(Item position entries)
** begin **

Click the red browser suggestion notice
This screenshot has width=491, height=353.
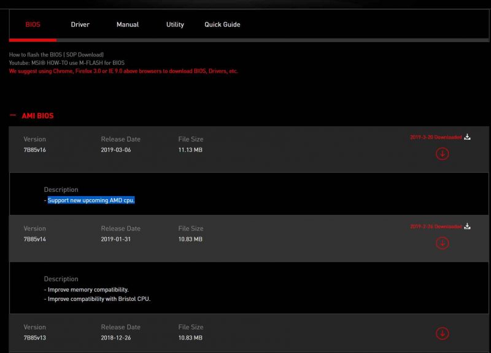(123, 71)
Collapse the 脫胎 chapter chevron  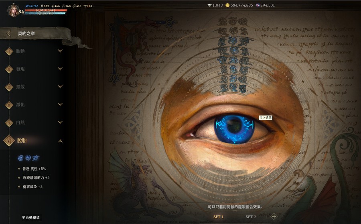pyautogui.click(x=60, y=141)
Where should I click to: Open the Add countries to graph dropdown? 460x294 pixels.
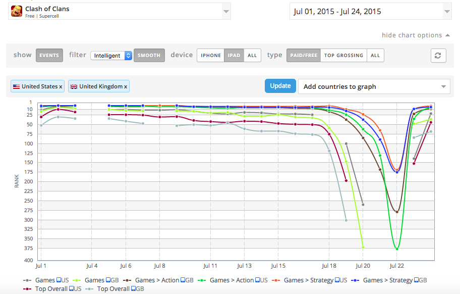[374, 86]
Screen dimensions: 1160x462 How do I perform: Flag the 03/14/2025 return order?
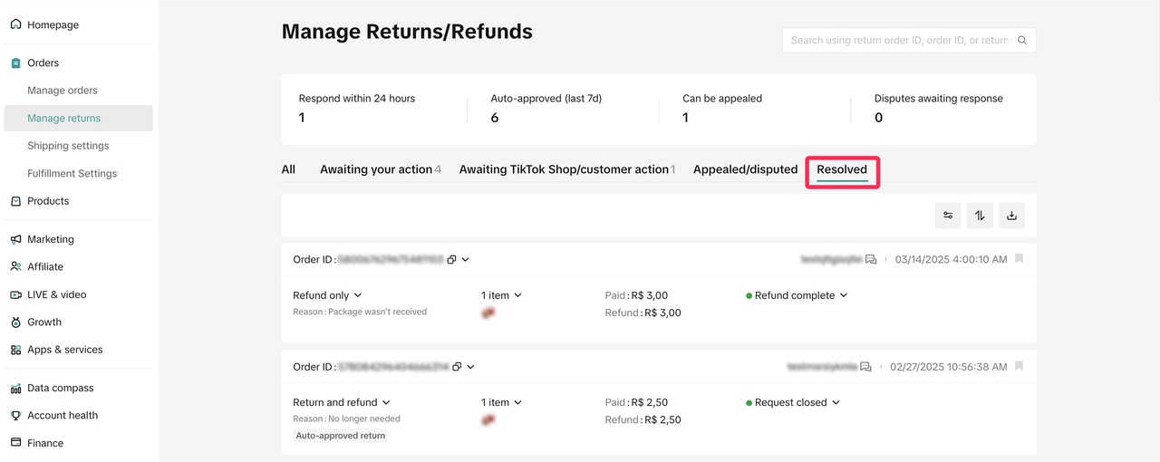[x=1020, y=259]
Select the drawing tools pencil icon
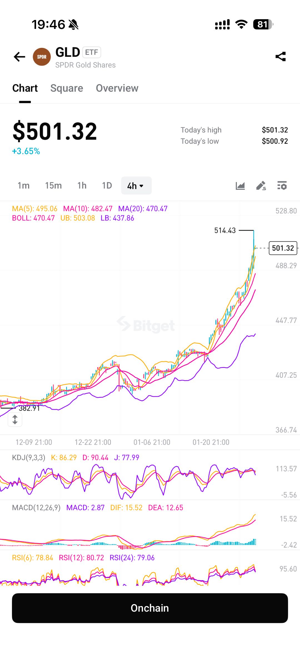The height and width of the screenshot is (653, 300). (x=261, y=185)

** end **

Given task —
Write out the items exactly, beginning at the line that contains "Screen dimensions: 1160x462" and continuing through the final item. Omit the pictures from your reproduction.

Reply to the task —
Screen dimensions: 1160x462 How do I perform: Flag the 03/14/2025 return order?
[x=1020, y=259]
Select the drawing tools pencil icon
The height and width of the screenshot is (653, 300). (x=261, y=185)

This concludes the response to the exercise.